Conway Mayor Bart Castleberry, the city's Fire Department, the Faulkner County Fire Department and the Corps of Engineers were all monitoring the situation at Lollie Levee late Thursday into Friday.
Castleberry said on Friday that crews are cautiously optimistic the levee will hold since the water levels are going down. The residents in the area have already evacuated.
Officials monitoring the levee reported Thursday night that additional deterioration of the structure could lead to a breach at any time.
Alerts were issued by radio, phone notifications and the National Weather Service to people living in or near Lollie Bottoms.
— Stephen SimpsonGallery: Lake Conway Flooding June 7th
11:30 a.m. update
Crews in Arkansas rescued multiple people along the Buffalo River after downpours early Friday caused the waters to rapidly rise and forced campers to seek higher ground, officials said.
Searcy County Sheriff Kenny Cassell said deputies and local police helped a group of 14 people and their dogs to higher ground after the fast-rising river swallowed up their bags and tents around 2 a.m. in Marshall.
“They were scared,” Cassell said, adding that authorities didn’t have to perform any swift-water rescues in the swollen river. “They just needed help.”
Agencies responded to similar calls several times as heavy rain fell through the night, triggering flash floods and bringing the Buffalo River to flood stages in some areas.
Park officials said they haven’t noted any injuries but have contacted several paddlers and campers.
“Our rangers are actively out on the river performing multiple rescues,” said Park Service spokeswoman Lauren Ray. She said rangers have been giving river-goers rides back to their vehicles.
Ray cautioned people to avoid parts of the river that are high, saying the water is fast-moving and has a lot of large debris in it.
Cassell said the early morning call could have been worse, especially during busier times of the year when campers flock to the area and set up “a wall of tents” along the river bank.

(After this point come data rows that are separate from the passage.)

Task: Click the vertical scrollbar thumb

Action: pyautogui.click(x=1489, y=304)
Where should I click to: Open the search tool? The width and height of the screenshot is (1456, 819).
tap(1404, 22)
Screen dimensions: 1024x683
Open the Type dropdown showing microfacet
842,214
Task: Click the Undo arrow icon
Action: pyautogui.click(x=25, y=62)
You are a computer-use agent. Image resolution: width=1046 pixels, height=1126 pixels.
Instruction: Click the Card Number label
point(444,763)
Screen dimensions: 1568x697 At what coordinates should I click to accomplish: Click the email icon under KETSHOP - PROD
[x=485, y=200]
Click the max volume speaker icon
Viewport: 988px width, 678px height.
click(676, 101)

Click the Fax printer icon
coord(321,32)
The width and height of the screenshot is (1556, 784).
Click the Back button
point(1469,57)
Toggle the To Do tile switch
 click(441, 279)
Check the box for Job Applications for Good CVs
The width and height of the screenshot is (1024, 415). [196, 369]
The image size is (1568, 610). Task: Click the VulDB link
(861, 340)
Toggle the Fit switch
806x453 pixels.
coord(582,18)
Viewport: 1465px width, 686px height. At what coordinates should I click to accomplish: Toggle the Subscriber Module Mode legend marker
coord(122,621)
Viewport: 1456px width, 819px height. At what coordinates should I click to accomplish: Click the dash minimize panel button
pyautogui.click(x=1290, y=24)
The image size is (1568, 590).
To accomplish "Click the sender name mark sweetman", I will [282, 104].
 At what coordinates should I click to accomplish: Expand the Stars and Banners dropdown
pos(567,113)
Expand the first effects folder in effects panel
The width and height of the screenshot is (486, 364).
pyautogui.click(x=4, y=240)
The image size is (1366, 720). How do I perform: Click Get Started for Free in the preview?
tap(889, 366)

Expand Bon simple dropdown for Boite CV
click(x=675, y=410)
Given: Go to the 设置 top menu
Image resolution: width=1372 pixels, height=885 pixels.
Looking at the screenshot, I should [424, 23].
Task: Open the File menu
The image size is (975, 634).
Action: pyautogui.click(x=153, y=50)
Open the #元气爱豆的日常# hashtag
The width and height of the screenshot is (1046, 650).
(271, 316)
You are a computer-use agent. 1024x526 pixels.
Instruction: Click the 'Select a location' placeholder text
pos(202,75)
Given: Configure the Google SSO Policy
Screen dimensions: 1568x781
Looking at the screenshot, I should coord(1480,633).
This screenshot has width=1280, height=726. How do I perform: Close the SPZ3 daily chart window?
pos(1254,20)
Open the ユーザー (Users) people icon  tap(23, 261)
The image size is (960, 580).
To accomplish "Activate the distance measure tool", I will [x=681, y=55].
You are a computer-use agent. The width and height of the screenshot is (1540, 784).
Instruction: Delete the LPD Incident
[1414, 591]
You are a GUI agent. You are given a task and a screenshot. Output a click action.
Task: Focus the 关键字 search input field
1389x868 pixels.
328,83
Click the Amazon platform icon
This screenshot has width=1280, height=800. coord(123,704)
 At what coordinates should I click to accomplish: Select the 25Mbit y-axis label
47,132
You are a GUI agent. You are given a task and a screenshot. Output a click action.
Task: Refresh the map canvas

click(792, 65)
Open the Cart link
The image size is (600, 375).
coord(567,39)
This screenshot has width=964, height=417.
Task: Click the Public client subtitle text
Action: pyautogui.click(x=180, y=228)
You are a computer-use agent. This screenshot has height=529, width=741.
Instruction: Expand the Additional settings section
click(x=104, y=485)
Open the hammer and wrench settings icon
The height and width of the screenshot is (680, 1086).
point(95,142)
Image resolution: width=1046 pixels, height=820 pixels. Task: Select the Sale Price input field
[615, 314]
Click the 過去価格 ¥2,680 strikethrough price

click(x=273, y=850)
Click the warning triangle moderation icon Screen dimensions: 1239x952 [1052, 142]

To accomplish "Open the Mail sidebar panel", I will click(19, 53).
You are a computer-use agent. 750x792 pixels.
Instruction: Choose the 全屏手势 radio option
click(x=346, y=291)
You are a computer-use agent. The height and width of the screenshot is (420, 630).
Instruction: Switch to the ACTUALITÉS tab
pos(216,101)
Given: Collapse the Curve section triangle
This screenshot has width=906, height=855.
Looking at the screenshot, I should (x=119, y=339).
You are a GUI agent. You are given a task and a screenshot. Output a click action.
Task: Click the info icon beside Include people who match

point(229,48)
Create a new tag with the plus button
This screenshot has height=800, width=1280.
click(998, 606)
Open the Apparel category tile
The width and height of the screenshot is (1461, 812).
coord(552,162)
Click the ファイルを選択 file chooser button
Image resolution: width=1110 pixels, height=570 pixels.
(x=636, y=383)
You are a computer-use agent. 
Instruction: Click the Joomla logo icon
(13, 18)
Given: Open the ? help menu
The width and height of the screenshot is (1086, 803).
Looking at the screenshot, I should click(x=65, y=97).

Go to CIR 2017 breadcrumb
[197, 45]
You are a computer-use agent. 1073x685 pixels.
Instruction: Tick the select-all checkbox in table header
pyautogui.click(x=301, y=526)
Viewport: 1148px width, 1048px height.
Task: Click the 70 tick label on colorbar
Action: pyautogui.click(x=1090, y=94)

He said authorities brought the group of 14 back to the sheriff's office to dry out and warm up.
National Weather Service data shows a roughly 130-mile stretch of the Buffalo River is above flood level from Ponca to where the Buffalo and White Rivers meet near Buffalo City.
The weather service says more downpours may cause additional flash flooding in northern Arkansas later Friday.
Roughly three to four inches of rain fell through the night, and the agency expects thunderstorms and rain starting in the afternoon.